The Swedish integration debate should focus on the difficult trade-offs needed in a country that is not structurally optimal for immigration, rather than getting bogged down in the semantics of racism, argues political scientist Andreas Johansson Heinö.

There is a lack of political action in Sweden to address integration that has long been compensated by strong rhetoric that bashes old policies. "We might even stop talking about immigration policy," Ola Ullsten, a prominent Liberal Party (Folkpartiet) politician, said in the 1970s.

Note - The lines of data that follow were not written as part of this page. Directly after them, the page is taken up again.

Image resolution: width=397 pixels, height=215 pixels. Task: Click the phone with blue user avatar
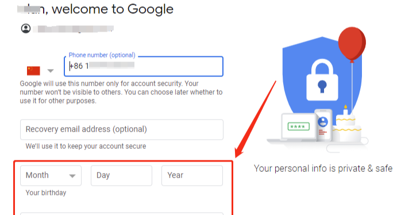point(323,125)
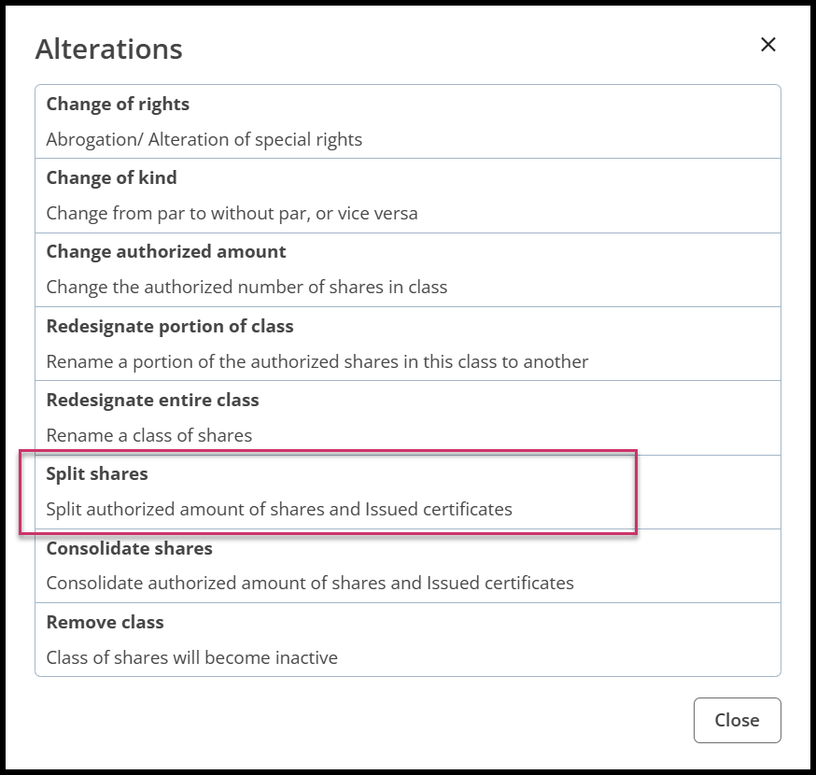Choose the Remove class option
This screenshot has height=775, width=816.
click(x=106, y=623)
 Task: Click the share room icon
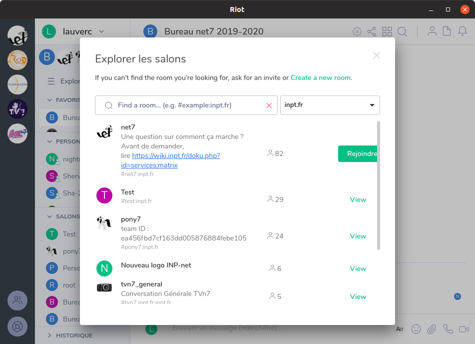tap(372, 32)
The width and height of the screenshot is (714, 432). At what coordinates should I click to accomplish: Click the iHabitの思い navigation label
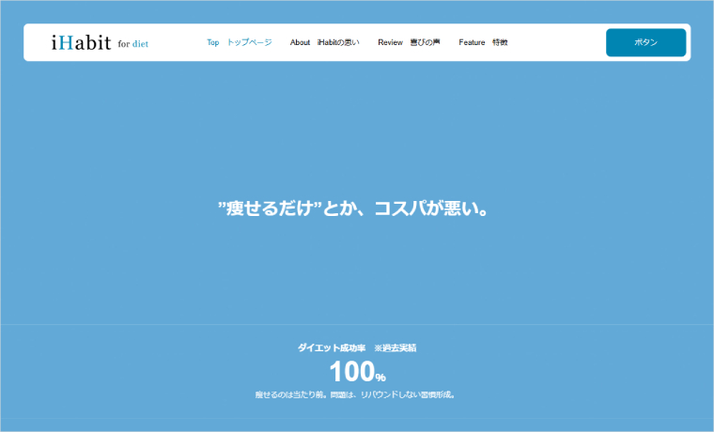pos(338,42)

When the term "integration" came into vogue in the 1990s, it was meant to replace the then stigmatized concept of multiculturalism. And when Iranian-born professor Masoud Kamali presented the findings of a state inquiry on structural discrimination in 2006, the solution was to scrap integration policy.

More recently, some suggested ahead of the Social Democrats' party congress in Gothenburg last week that if they take power, they should abolish the job of integration minister all together. The party's governing board said that integration is "a problematic concept" that should preferably not be used.

Commentators from different political camps applauded the initiative.

Per Wirtén, a columnist with the centre-left Dagens Arena newspaper, wrote that he sympathizes with the spirit of the proposal, but would rather see a name change: let one anti-racism minister take over the fight against "structural racial discrimination."

The word "immigrant" has been purged from the new proposed party programme. While both the 1990 and 2001 programmes dealt with integration problems, the 2013 analysis says it time to face racism with a general policy of equality. The programme warns that "poor groups and impoverished areas" will be translated into an ethnic problem in the public debate. Accordingly, the Social Democrats have since called itself an "anti-racist" party.

Is this a return to traditional social democratic equality policy, a settlement with the last remnants of the craze for identity politics under the former leadership of Mona Sahlin? Hardly.